While I have completed the assignment for week 1, I still have a few doubts regarding the way attention model is designed.

  1. The embedding layer in the encoder and pre-attention decoder have the different weights ( correct?) . Then the embeddings of the tokens in the decoder and those in the encoder are in different namespaces. When we calculate the similarity in the attention layer between Q and K coming from different namespaces, would the similarity have any meaningful information ?

  2. If I understand correctly from the lecture, the hidden layers from the pre-attention decoder should go as an input to the attention preparation layer. But in t he assignment we are taking the outputs of the LSTM layer as input to the attention layer, not the hidden layer.

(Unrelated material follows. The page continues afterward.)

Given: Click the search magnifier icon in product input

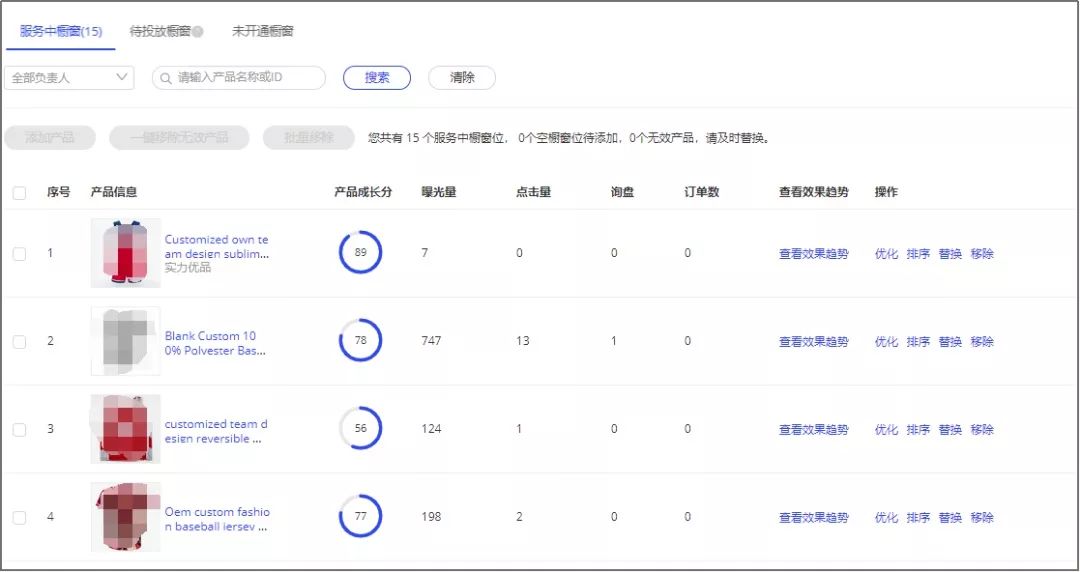Looking at the screenshot, I should tap(165, 78).
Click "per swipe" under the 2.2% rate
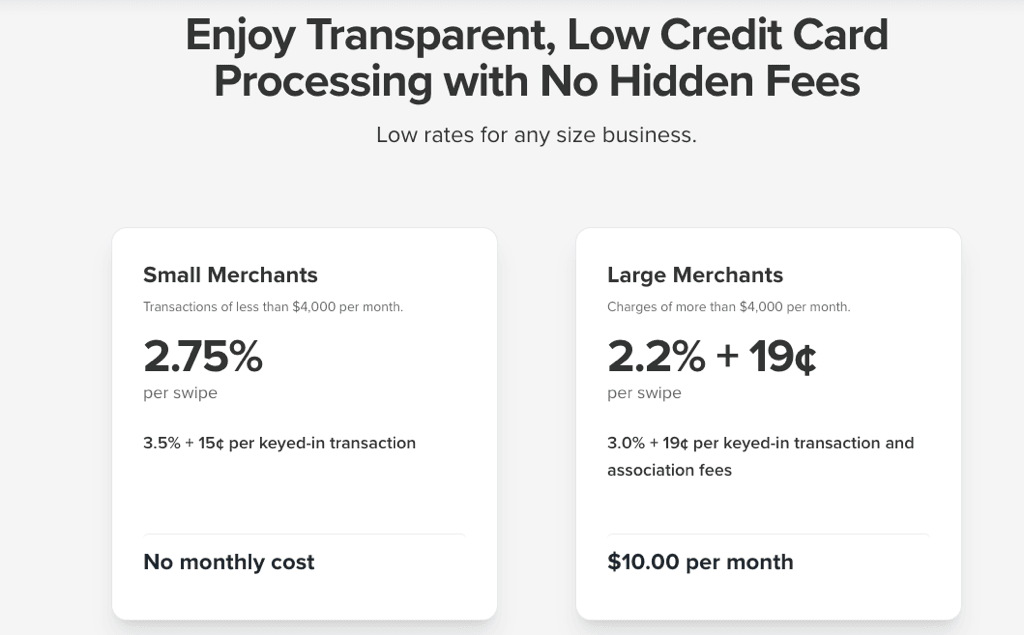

Why is it so or am I misunderstanding something here?

Hi @Ritu_Pande

In this Assignment yes, encoder and decoder have separate embedding layers.

I’m not sure what you mean by different “namespaces” (different Embedding layers?). But if I’m guessing right the essence of your question, then the answer should lie in prepare_attention_input function:

  • keys are encoder_activations (note, from the last LSTM layer, not the Embedding layer)
  • values are also encoder_activations
  • queries are decoder activations (again, form the last LSTM layer of the decoder, not the Embedding layer)

The model should learn to align the queries and keys(and also other weights) in such a way, that the model could correctly predict the German word. In other words, gradient flows from top to bottom in this picture (the arrows would be reversed):

The layer that have weights would be updated accordingly how well they contributed to the target label.

I think that should also answer your second question.

Cheers

Thanks. I had misinterpreted the inputs to the PrepareAttentionInput. It is clear to me now

1 Like